Oh, nevermind. You go ahead and stay away from these books, the whole cursed lot of them! You are probably much better off held within the safe zone of the comforting illusion which ignorant bliss so reliably offers us. Stay as far away from AREA X as you can, with its shifting, amorphous borders, its shady characters struggling to survive amid its uncanny presence, a palpable suggestion of biological and evolutionary potential still lingering in the mind of its legion of readers, now lost to having to ponder the various associations made with our real lives, suspended out here in space, on a still mysterious planet thriving with unbridled and yet to be encountered species of maddening life.

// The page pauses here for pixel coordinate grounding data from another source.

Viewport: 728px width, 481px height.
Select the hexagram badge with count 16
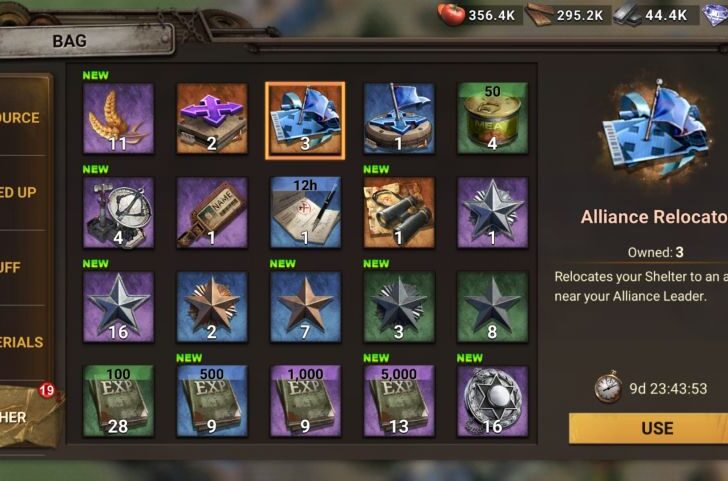pyautogui.click(x=493, y=401)

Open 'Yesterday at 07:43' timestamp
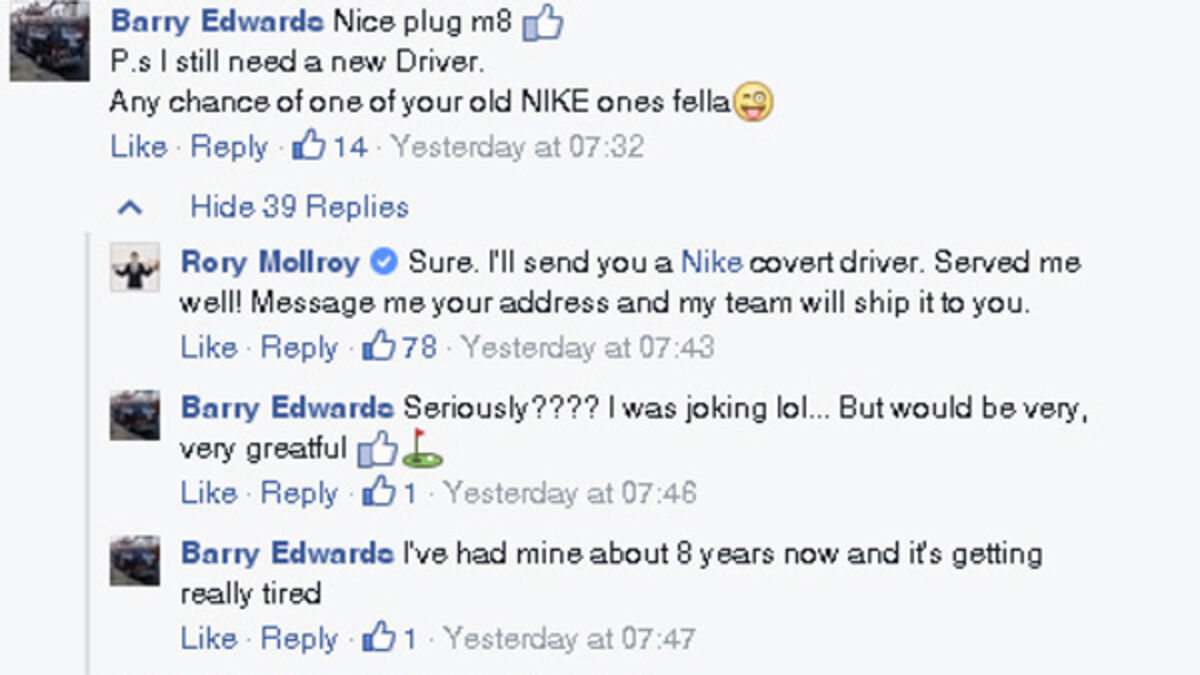pos(587,347)
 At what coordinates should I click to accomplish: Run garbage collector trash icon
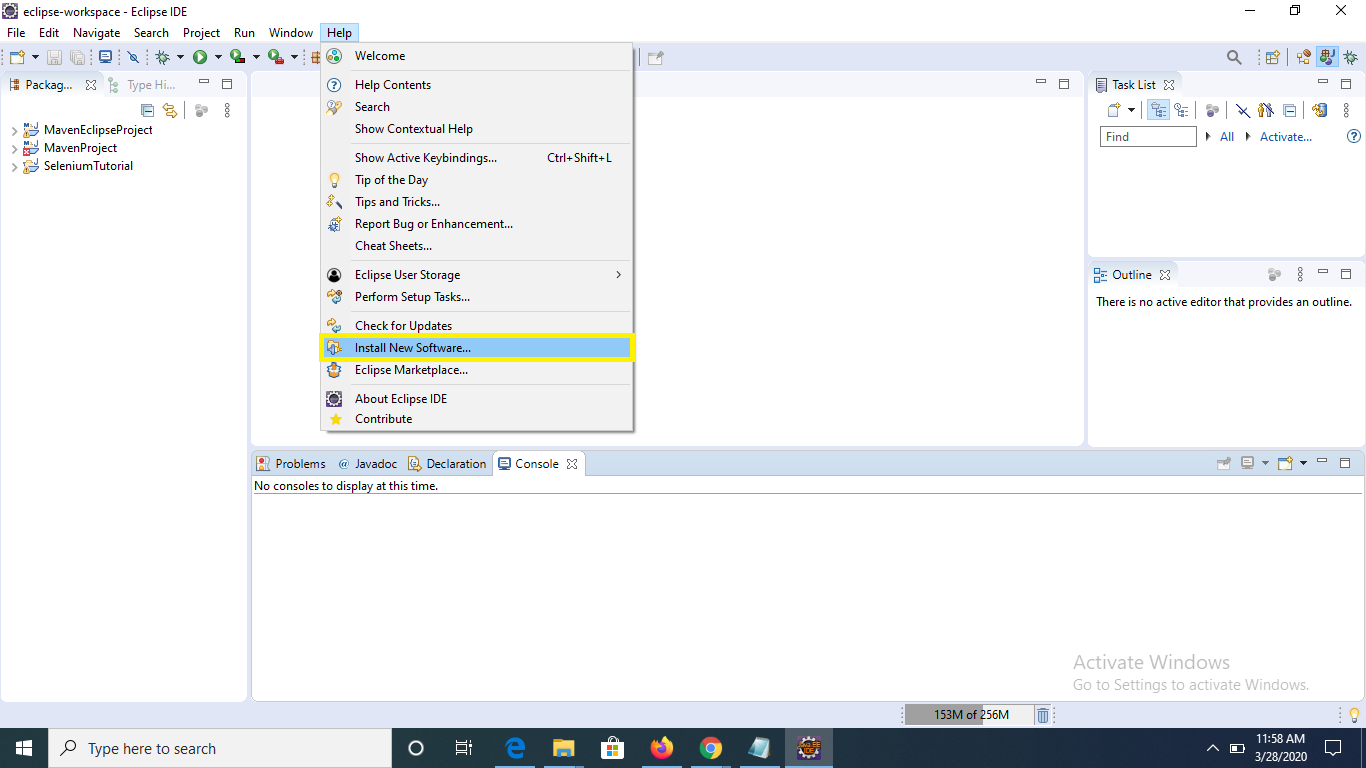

In a very real literary sense, that's exactly what Jeff VanderMeer appears to have unearthed, here; at least, for me. A new form of exotic literature, cultivated from the darkness interspersed among the ancient mycelial networks supporting the eternal ravenous nature of our own existence. If I'm reading too much into its subtext, that can only be to its own distinct and eternal credit. Reading the somewhat massive text of the Southern Reach series may not be for everyone, granted. It has certainly carried me along for a most gratifying ride, and gradually subsumed me into its complicated netherworld of evolutionary context that continues to fire synapses in my brain, in the hopes of making new connections in piecing together not merely all that it covers directly within its supernatural pages haunted by the writing of the dead, but also in shedding some light over the mysterious things it carries with its host of implications. It delivers on all fronts what the best fantastical writings have traditionally delivered, which is leaving the reader with that sense of wonder only the strangest and deepest of fairy tales may conjure. An actual mirror to reality.